* _Consigne 1_:
D'après l'extrait consacré aux fortunes de Bernard Arnault et de Vincent Bolloré, à combien le classement 2015 de Challenges estime-t-il la richesse de Vincent Bolloré ?
++++
Depuis sa prise de contrôle de Vivendi, Vincent Bolloré est entré dans une nouvelle dimension. Au point de détrôner Bernard Arnault de sa place de numéro un en France ?

1- Fortune : Bernard Arnault

 

Selon le classement 2015 de Challenges, Bernard Arnault et sa famille disposent, avec 34,7 milliards d’euros, de la plus grande fortune française. En progression de 29 % sur un an, il distance un peu plus son rival. La richesse de Vincent Bolloré est quant à elle estimée à 11,1 milliards d’euros, soit une hausse de 11 % par rapport à 2014 qui le place en dixième position au niveau hexagonal. En cinq ans, l’homme d’affaires breton, a néanmoins réussi à tripler sa fortune. Bernard Arnault est prévenu.

 

2- Groupes : Bernard Arnault

 

En 1987, Bernard Arnault profite du krack boursier pour monter au capital de LVMH, le tout nouveau groupe de luxe issu de la fusion de Moët Hennessy et du groupe Louis Vuitton. L'année suivante, la guerre interne entre les deux coprésidents Henry Racamier  (Louis Vuitton) et Alain Chevalier (Moët Hennessy) lui permet de renforcer son pouvoir avant de lancer une OPA en juillet 1988. Après être devenu le premier actionnaire, il devient actionnaire majoritaire en janvier 1989 avec l'aide de la banque Lazard et du Crédit lyonnais. Depuis, Bernard Arnault a fait de LVMH une réussite française à l’international. En onze ans, la valeur du groupe a été multipliée par quinze. En 2014, les ventes du groupe de luxe ont progressé de 5,5 % pour atteindre 30,6 milliards d’euros et son résultat opérationnel s’est élevé à 5,7 milliards d’euros. Mieux encore, sa valorisation boursière a augmenté de dix milliards d’euros en 2014. De son côté Vincent Bolloré a construit un conglomérat centré sur le transport, la logistique et, depuis peu, les médias. Son groupe est présent dans 152 pays et emploie 55 000 personnes. En 2014, il a réalisé un chiffre d’affaires de 10,6 milliards d’euros, soit une baisse de 2,3 % sur un an. Ce recul s’explique par la chute de 15 % de l’activité logistique pétrolière, fortement impactée par la chute du prix du pétrole. Malgré cette contre-performance, le groupe affiche un résultat opérationnel de 650 millions d’euros, en hausse de 7 %.
++++
* _Consigne 2_:
Reproduisez à l'identique les lignes des enregistrements, en commençant par celle qui contient « What do you see at coordinates (934, 376) » et en terminant par celle qui contient « coordinates (603, 110). », ces deux lignes incluses.
++++
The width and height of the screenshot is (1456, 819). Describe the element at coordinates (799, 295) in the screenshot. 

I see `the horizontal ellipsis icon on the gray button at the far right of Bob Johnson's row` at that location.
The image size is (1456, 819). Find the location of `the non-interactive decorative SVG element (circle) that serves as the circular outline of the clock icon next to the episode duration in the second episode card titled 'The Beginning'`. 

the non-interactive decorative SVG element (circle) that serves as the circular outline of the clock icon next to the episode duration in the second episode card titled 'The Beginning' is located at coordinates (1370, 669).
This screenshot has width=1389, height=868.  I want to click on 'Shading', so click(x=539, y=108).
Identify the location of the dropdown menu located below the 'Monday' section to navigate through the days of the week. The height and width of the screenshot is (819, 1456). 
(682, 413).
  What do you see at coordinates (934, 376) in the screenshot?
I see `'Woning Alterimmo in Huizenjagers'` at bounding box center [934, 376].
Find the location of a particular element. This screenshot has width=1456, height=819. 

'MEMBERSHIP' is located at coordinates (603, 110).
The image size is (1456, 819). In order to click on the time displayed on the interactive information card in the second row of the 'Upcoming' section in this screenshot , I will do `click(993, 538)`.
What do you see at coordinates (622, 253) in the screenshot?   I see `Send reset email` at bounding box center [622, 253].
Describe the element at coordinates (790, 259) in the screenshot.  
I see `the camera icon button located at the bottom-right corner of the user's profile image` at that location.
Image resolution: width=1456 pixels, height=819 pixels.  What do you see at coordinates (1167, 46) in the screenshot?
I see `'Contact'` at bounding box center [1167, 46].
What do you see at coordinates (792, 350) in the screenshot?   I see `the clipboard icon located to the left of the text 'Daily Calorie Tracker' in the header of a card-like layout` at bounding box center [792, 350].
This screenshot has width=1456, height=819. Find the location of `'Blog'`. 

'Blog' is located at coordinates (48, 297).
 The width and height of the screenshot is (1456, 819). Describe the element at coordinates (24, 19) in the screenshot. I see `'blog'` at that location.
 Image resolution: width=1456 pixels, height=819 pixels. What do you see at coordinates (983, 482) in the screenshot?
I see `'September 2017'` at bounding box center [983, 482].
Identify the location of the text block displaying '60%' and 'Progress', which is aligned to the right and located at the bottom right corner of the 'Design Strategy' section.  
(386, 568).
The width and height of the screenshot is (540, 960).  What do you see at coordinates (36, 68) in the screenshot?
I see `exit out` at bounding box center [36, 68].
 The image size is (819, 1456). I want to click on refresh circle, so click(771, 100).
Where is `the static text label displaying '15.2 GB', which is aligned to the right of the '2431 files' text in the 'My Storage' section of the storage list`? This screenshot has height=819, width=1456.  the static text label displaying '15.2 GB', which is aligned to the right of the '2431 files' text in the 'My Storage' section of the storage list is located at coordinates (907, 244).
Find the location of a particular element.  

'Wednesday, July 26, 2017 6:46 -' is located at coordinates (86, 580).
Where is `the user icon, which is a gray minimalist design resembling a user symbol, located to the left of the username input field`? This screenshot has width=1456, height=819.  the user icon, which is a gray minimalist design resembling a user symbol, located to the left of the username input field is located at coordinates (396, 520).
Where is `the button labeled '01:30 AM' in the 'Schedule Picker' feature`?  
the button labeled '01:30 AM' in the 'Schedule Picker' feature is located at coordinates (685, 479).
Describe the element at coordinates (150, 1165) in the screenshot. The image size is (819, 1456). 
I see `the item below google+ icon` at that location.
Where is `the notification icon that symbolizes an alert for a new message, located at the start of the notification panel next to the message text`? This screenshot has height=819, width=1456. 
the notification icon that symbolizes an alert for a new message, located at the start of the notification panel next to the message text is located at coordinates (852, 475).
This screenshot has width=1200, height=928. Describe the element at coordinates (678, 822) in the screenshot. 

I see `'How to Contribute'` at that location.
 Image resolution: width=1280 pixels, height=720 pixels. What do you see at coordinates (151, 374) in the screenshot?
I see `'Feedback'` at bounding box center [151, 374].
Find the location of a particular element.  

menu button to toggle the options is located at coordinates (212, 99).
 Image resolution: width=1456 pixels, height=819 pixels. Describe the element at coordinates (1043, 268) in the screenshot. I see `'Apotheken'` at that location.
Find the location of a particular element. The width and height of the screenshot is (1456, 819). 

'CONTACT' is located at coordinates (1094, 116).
++++
* _Réponse rédigée 1_:
À 11,1 milliards d'euros.

* _Réponse rédigée 2_:
  What do you see at coordinates (934, 376) in the screenshot?
I see `'Woning Alterimmo in Huizenjagers'` at bounding box center [934, 376].
Find the location of a particular element. This screenshot has width=1456, height=819. 

'MEMBERSHIP' is located at coordinates (603, 110).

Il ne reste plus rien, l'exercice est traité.